== Segment start ==
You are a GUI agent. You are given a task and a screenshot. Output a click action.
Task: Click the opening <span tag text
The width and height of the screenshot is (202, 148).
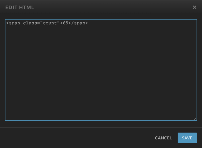(x=13, y=23)
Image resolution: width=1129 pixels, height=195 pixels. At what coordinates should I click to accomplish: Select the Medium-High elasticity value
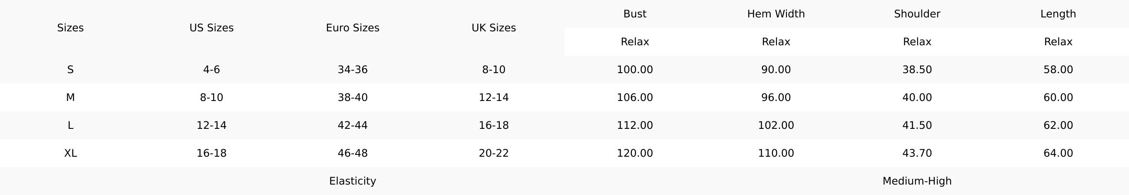tap(917, 181)
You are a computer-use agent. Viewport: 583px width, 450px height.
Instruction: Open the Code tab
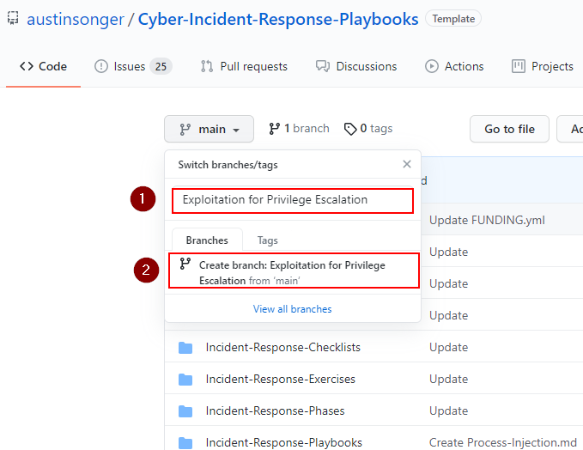coord(43,66)
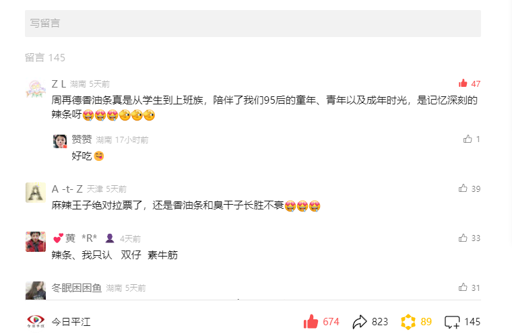Open the 今日平江 account name link
This screenshot has height=334, width=512.
71,322
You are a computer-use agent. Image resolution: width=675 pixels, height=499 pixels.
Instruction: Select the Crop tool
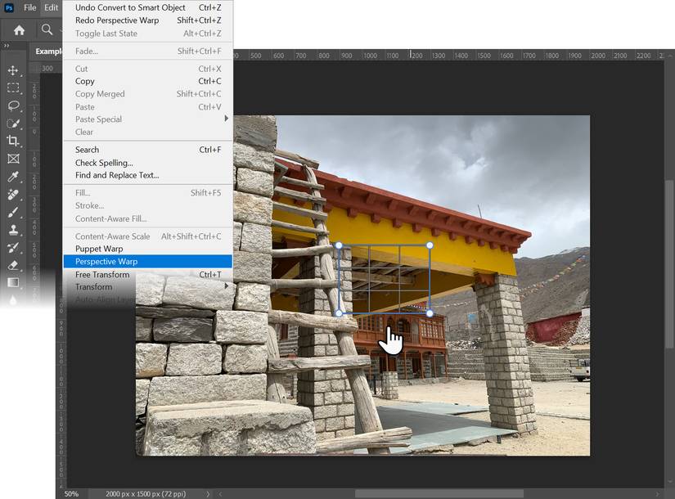(13, 142)
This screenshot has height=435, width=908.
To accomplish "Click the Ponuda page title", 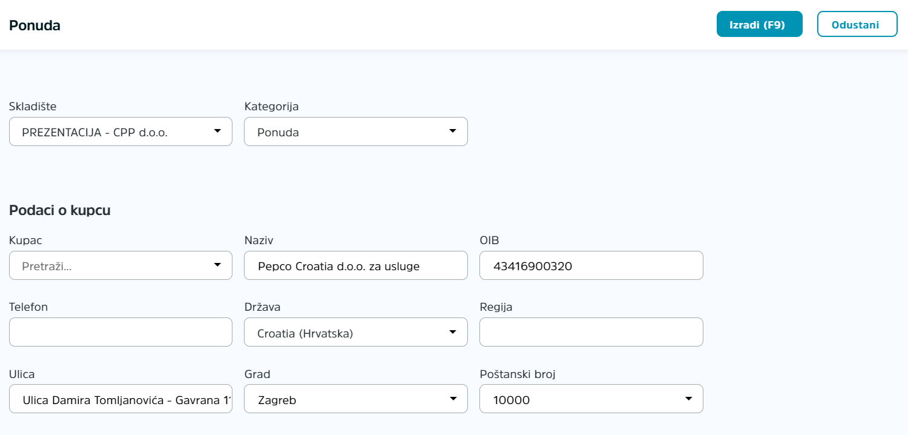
== Segment end ==
TO DO: Only the pictures are to be left out; the rest of the material above should be printed verbatim.

RESPONSE TO THIS TASK:
You are a GUI agent. You are given a task and a screenshot. Output a click action.
Task: Click the opening <span tag text
The width and height of the screenshot is (202, 148).
(x=13, y=23)
Image resolution: width=1129 pixels, height=195 pixels. At what coordinates should I click to accomplish: Select the Medium-High elasticity value
tap(917, 181)
You are a computer-use agent. Viewport: 583px width, 450px height.
Instruction: Open the Code tab
coord(43,66)
Open the 今日平江 account name link
This screenshot has height=334, width=512.
71,322
You are a computer-use agent. Image resolution: width=675 pixels, height=499 pixels.
Instruction: Select the Crop tool
(13, 142)
This screenshot has height=435, width=908.
To accomplish "Click the Ponuda page title", 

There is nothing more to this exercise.